InDesigner: Ebook Expert Laura Brady
Laura Brady’s ebooks are beautiful inside and out.
Is it hard to make an ebook from InDesign? Not really—until you’re handed a layout that uses runs of spaces and tabs instead of indents, or has dozens of highly-formatted tables, or full-bleed images that must remain full-bleed (even though there’s no such thing in a reflowable ebook), or hand-drawn lettering, or any number of other non-standard elements that the client is expecting to see intact in an ebook…
Laura Brady takes these challenges in stride, for the most part, as a result of years of experience that few of her peers can match. Founder of Toronto-based Brady Type, Laura started designing and developing ebooks back in 2009, a year before the debut of the Apple iPad, the iBooks app, and the iBookstore. She caught the big wave in a publishing sea change and has been riding it ever since.
What’s more important here, though, is that Laura came to ebook conversion and design only after fifteen years of hard work laying out and typesetting trade print books. That background instilled in her the expectation of getting the same quality, readability, and elegance in the ebooks her company produces for their clients.

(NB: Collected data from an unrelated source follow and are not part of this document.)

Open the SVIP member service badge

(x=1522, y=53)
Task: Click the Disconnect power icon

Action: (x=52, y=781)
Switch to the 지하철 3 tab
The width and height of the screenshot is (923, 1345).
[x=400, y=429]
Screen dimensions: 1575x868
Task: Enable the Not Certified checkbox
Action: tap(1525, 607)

Ebook Challenges with InDesign
Let’s imagine a scenario in which Laura is handed a beautifully-designed InDesign layout of a simple, text-heavy book with a few images. And let’s go further, and assume that the client who created that file did so properly, applying paragraph, character, and object styles consistently throughout, using OpenType fonts, high-res images, even anchoring the images in the text flow so they’d appear in the correct location when the book was exported to EPUB (Reflowable) from the File > Export dialog box.
Does that mean all she has to do is export the thing and send an invoice? Many designers would—maybe after doing some basic tweaks and testing—but not Laura.
Before she exports, for example, she always combs through the layout and sets accessibility attributes in Object > Object Export Options for stories and images, such as semantic tags and ALT text. This makes the ebook ready to work with assistive devices like screen readers. Laura says, “I think InDesign’s accessibility features could be dramatically improved, though. It needs default Section and Aside tags, for example. Not just for accessibility, but also for rendering [in an eReader].”
Even after that and other preparatory tasks are done, she’s seldom satisfied with the resulting EPUB export. Laura will always open the EPUB in an HTML editor to clean up the code (the HTML and CSS markup) that InDesign creates.
“InDesign adds a lot of unnecessary code, which makes it difficult to edit. But I can clean up much of that with a few RegEx (GREP Find/Change) in a text editor,” she says. Laura likes to use her own CSS file whenever possible, linking the HTML to it in the EPUB Export Options dialog box. “The CSS that ID gives you doesn’t cascade at all. And the style sheet that gets used so often, paragraph body, is put at the bottom of the CSS file. It should be at the top!”
Nevertheless, InDesign is the central hub for Brady Type’s ebook work, even if a manuscript comes in as a Word file. “I love that landmarks [a usability feature in modern EPUBs] is built in. I love that you can group boxes, manipulate them, and have them rasterize on export,” she says. Laura pointed out, “Most advanced EPUB developers just use HTML, but that file is hard to update for most people. When the ID file is really well constructed, that’s your archive. It’s agile and ready to update for the next edition or version.”
Leading the Way for Her EPUB Colleagues
In recent years, Laura has taken on leadership and mentoring roles in the EPUB community. She speaks at industry conferences like our own PePcon and BookNet Canada’s ebookcraft (which she organizes as well). She also pens blog posts about ebooks on publishing portals, presents workshops, and helps run the vibrant #eprdctn community on Twitter.
Through it all, she’s always learning, and as her home page says, she’s “committed to the art of type—in print or digital format.”